• France's news in English
Elbows in: A guide to the terrace culture of French cafés
Photos: AFP

Elbows in: A guide to the terrace culture of French cafés

Oliver Gee · 23 Jun 2016, 12:33

Published: 23 Jun 2016 12:33 GMT+02:00

Facebook Twitter Google+ reddit
With summer here (at least according to the calendar) the French and the tourists are set to flock to terraces across the country. 
And why wouldn't they? There's nothing lovelier than sipping a glass of Rosé or a café crème and watching the world pass by.
But - and we stress this - you have to follow these unspoken rules, in a step-by-step chronological order, apart from the one about smoking. 
Don't be a chair vulture
If the terrace is full, your best bet is to find a waiter and to tell them the size of your group. They'll usually keep the next available table for you, even if other vultures are hanging out ready to snatch it. Play by the rules. 
If there are free seats at a terrace, then go ahead and plonk yourself down.
================
• STATED PROBLEM 1: In the guide to French café terraces, what should you do if the terrace is full?
• STATED PROBLEM 2: Write the next part of the guide to French café terrace culture, picking up after its last sentence.
The data is separate material with no connection to the café guide.

• INFORMATION SUPPLIED:
================
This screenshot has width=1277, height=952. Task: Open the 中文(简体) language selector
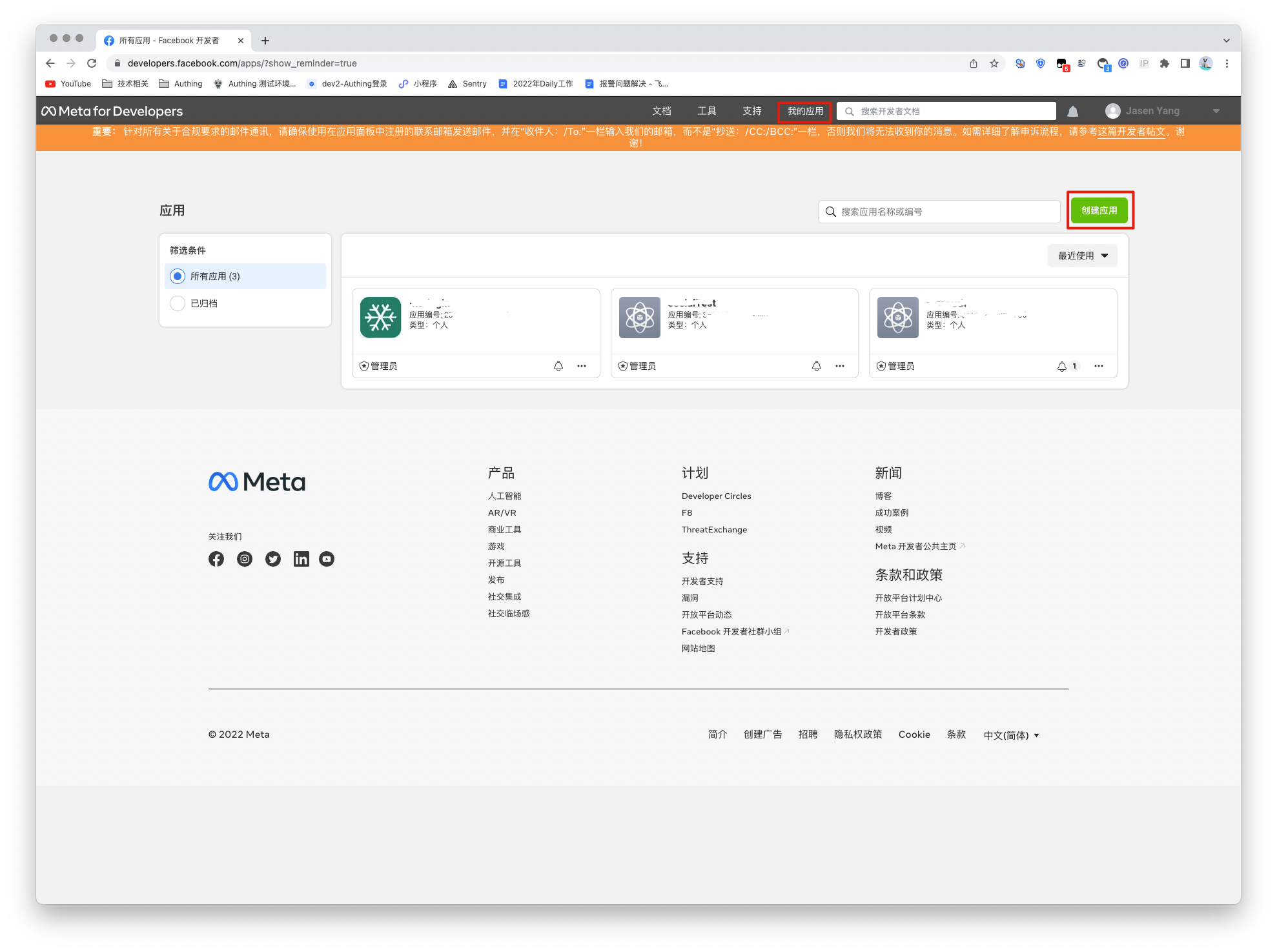tap(1011, 735)
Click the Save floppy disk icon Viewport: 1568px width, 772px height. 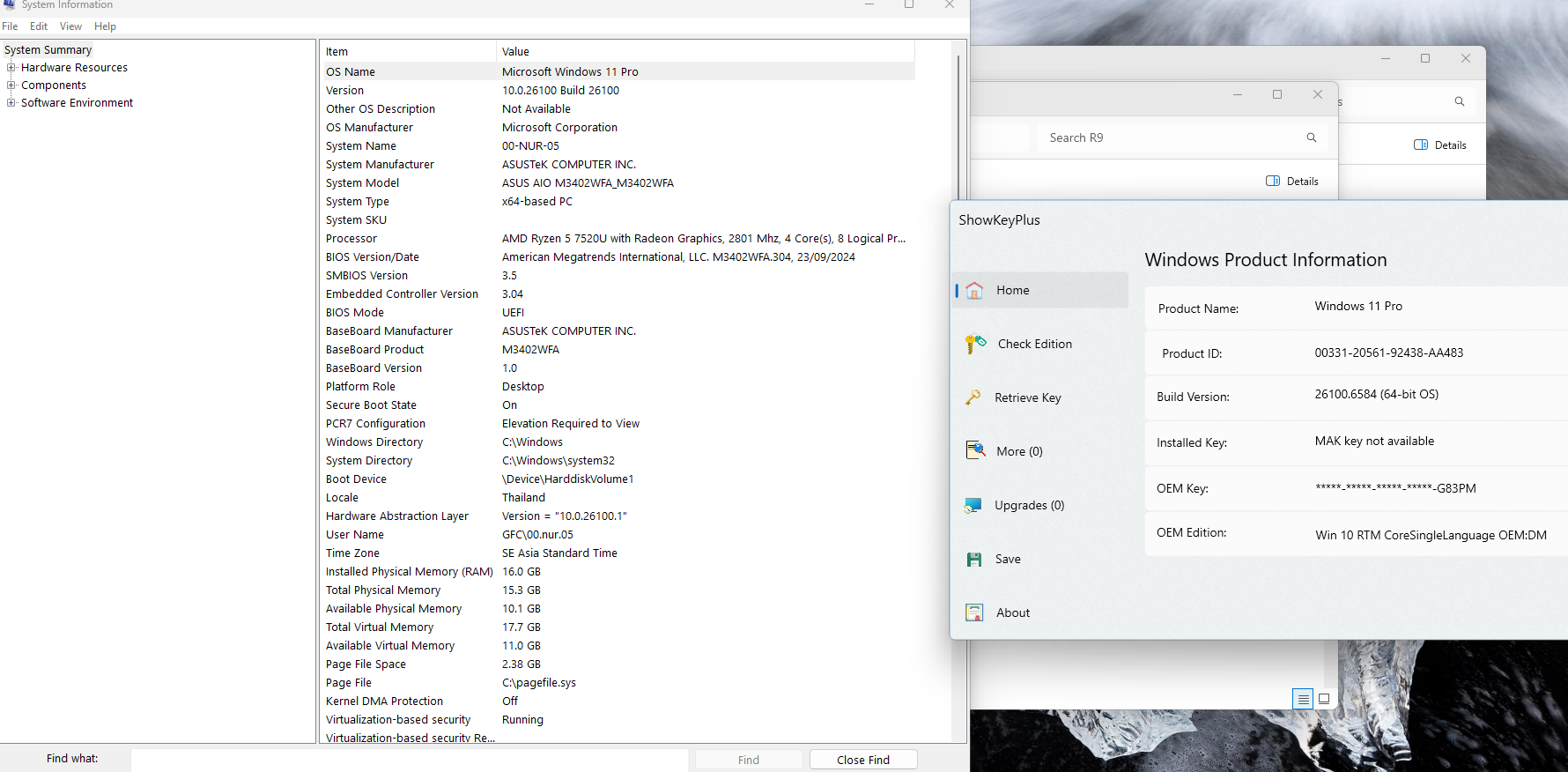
================
• ANSWER 1: Find a waiter and tell them the size of your group.

• ANSWER 2:
Avoid the cutlery
As our reader Tracie Olsson English pointed out: "don't sit at a table set for a meal if you only want a drink." You see French cafes have certain tables for drinking and certain others for eating. The cutlery gives it away.
Don't even think of moving the chairs around to suit you
Or the tables for that matter. If there's a big group of you, don't just pile in and start moving the furniture around to suit your needs. 
The waiter will burst the buttons on his waist coat as he boils over in anger. Well not quite, but he or she won't like it.. Your best bet is to stand nice and quietly and tell the waiter or waitress of your needs. "We're six and there's only four seats," kind of thing and they will generally do what they can to sort you out.
Grab an outward-facing seat
You're crazy to sit anywhere but an outward-facing seat - because this is what sitting on a terrace is all about. If you're being seated by a waiter, make sure you let them know that you'd prefer to face outwards. Although you might feel a little cramped (see above).
If it's busy they often won't let two of you face outwards, because that often means using up two tables, such is the way they are cramped together in France. So only one of you will get the lucky seat.
And if it's impossible for you both to be all facing outwards, then do the same as the woman below and nab the place with the view before your partner even realizes what's happened.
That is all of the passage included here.